**Task item**
All of the entries below need to be repeated exactly.

Saved entries
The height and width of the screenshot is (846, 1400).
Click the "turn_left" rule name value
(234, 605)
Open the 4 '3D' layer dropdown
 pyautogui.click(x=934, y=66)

**Response area**
The height and width of the screenshot is (846, 1400).
Click the "turn_left" rule name value
(234, 605)
Open the 4 '3D' layer dropdown
 pyautogui.click(x=934, y=66)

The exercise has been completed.